--- TASK DESCRIPTION ---
Could you rewrite these rows with every "Given" switched to "Instruction", changing nothing else and leaving out the pictures?

Rows from a pointing dataset:
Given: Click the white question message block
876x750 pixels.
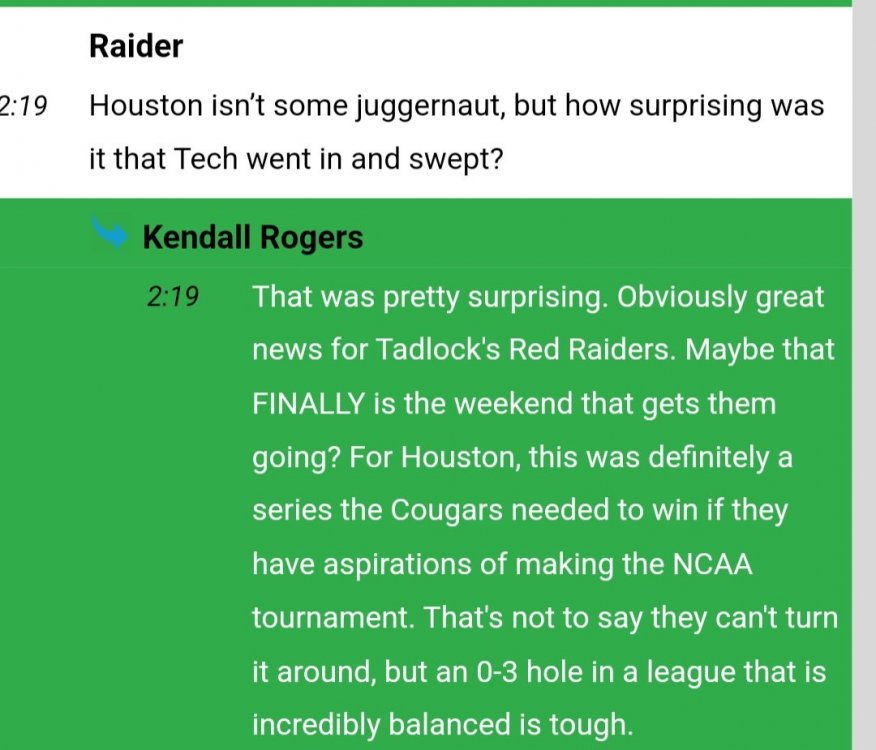Looking at the screenshot, I should click(426, 102).
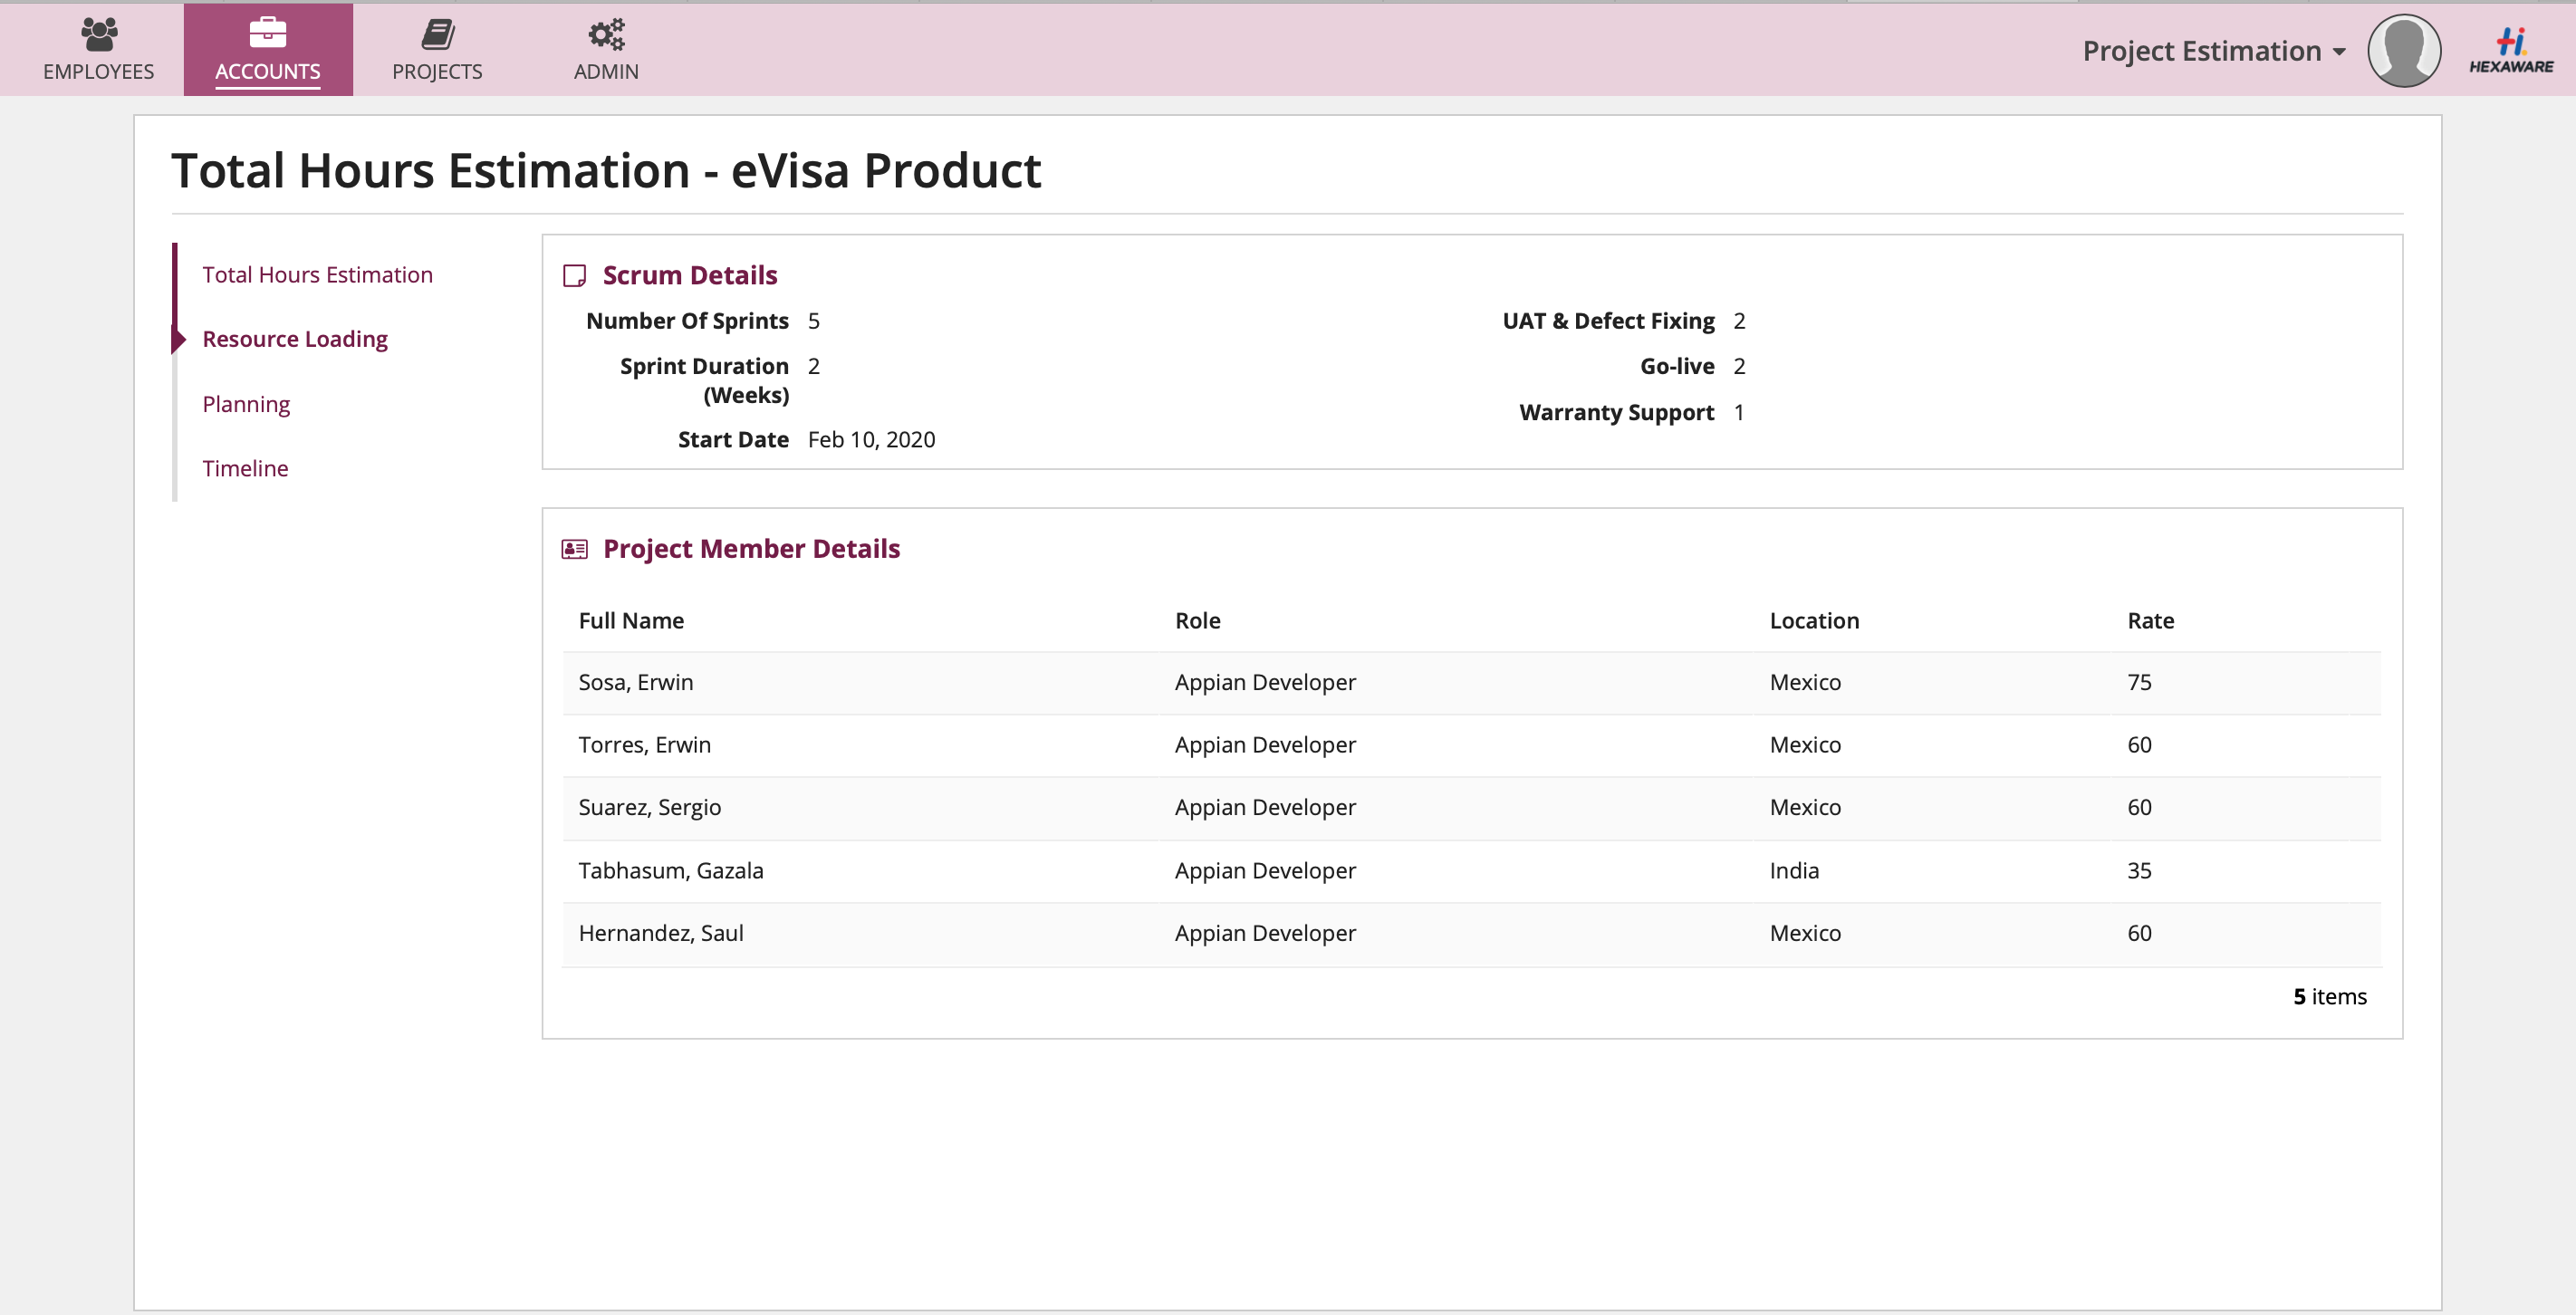The height and width of the screenshot is (1315, 2576).
Task: Sort by the Rate column header
Action: (x=2150, y=621)
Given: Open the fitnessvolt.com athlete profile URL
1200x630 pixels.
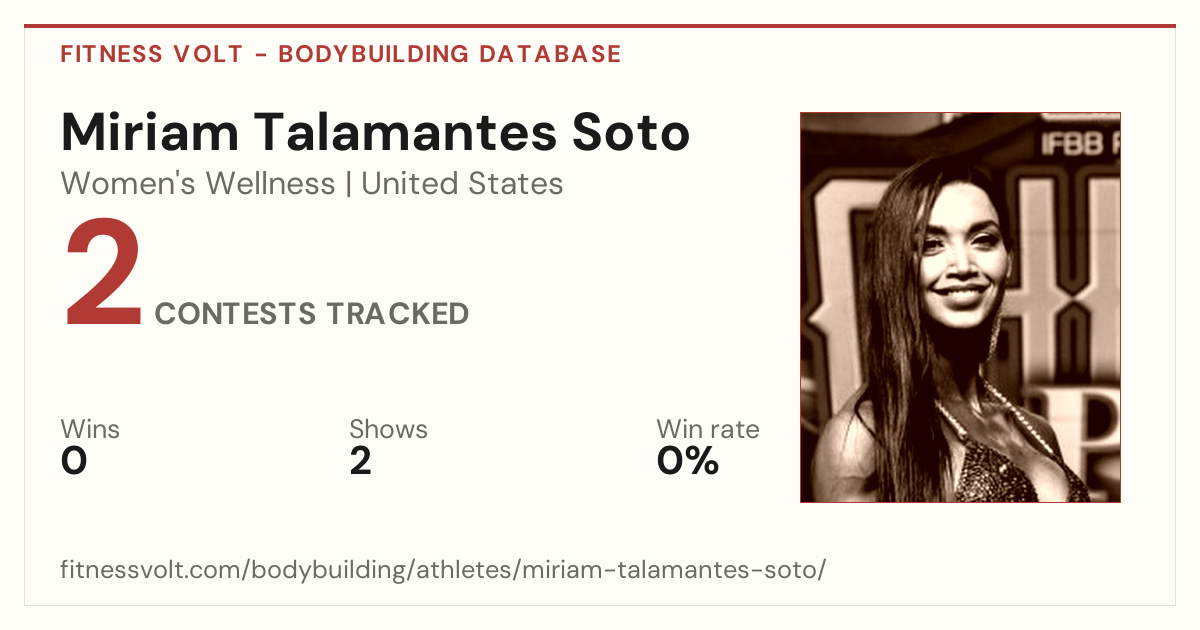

--- OUTPUT FOR THIS TASK ---
Instruction: Click the white question message block
876x750 pixels.
Looking at the screenshot, I should click(426, 102).
The height and width of the screenshot is (1315, 2576).
Task: Sort by the Rate column header
Action: (x=2150, y=621)
Instruction: Open the fitnessvolt.com athlete profile URL
1200x630 pixels.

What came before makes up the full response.